Financial reporting dates (fiscal year end)

30 September.

Financial reports

No HFI included within the Admission Document (waiver obtained).

Name of the IPSX Lead Adviser and the IPSX Approved Valuer

IPSX Lead Adviser: WH Ireland Limited.

IPSX Approved Valuer: Avison Young (UK) Limited.

Name of the IPSX Market Maker

Canaccord Genuity Group Inc

An explanation of the corporate governance standards the Issuer has decided to
apply

The Company's board of directors (the "Board") has considered the principles
and recommendations of the 2019 AIC Code of Corporate Governance (the "AIC
Code"). The Board intends to comply with the principles and recommendations of
the AIC Code (which incorporates the UK Corporate Governance Code) which it
anticipates will provide better information to shareholders and is more
appropriate for the Company and its shareholders.

The AIC Code provides a framework of best practice for listed investment
companies and addresses all the principles set out in the UK Corporate
Governance Code, as well as setting out additional principles and
recommendations on issues that are of specific relevance to listed investment
companies. The Company considers that given the nature of its business the AIC
Code is more appropriate to the Company's business.

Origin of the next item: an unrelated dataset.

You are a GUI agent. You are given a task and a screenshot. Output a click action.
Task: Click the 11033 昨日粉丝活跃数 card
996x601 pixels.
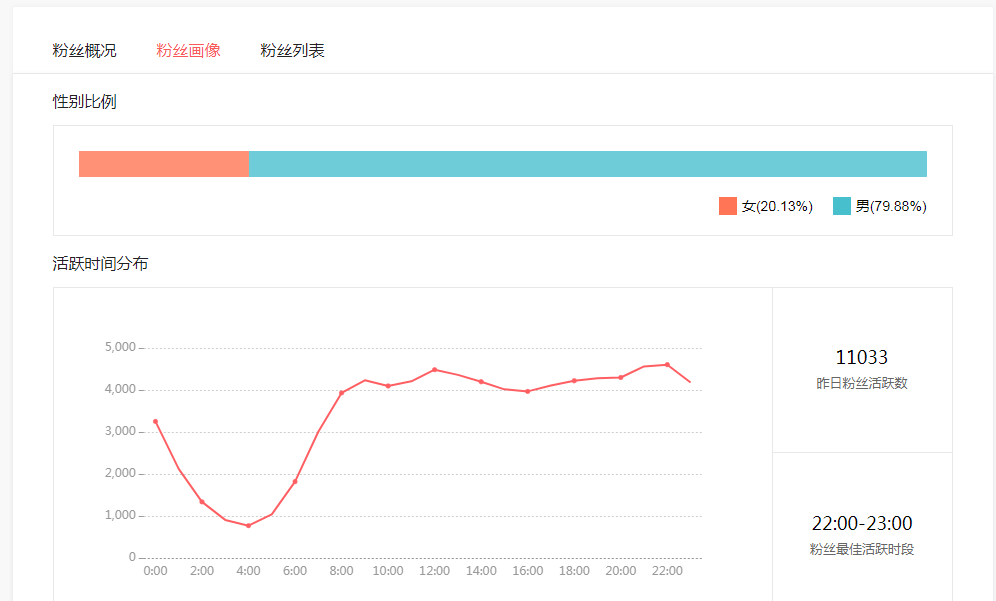tap(862, 370)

As a recently incorporated company, the Company does not yet comply with the
UK Corporate Governance Code or the principles of good governance contained in
the AIC Code. However, arrangements have been put in place so that, with
effect from Admission, the Company will report against the AIC Code.

Completed IPSX Lead Adviser Declaration in respect of the Issuer in the format
specified in Annex Four in these Rules

Has been submitted to IPSX.

Instrument Details

Number and type of financial instruments

35,050,000 Ordinary Shares of 10 pence each.

Capital to be raised on Admission, i.e. the expected market capitalisation

£35,000,000 at a price of 100 pence per Ordinary Share.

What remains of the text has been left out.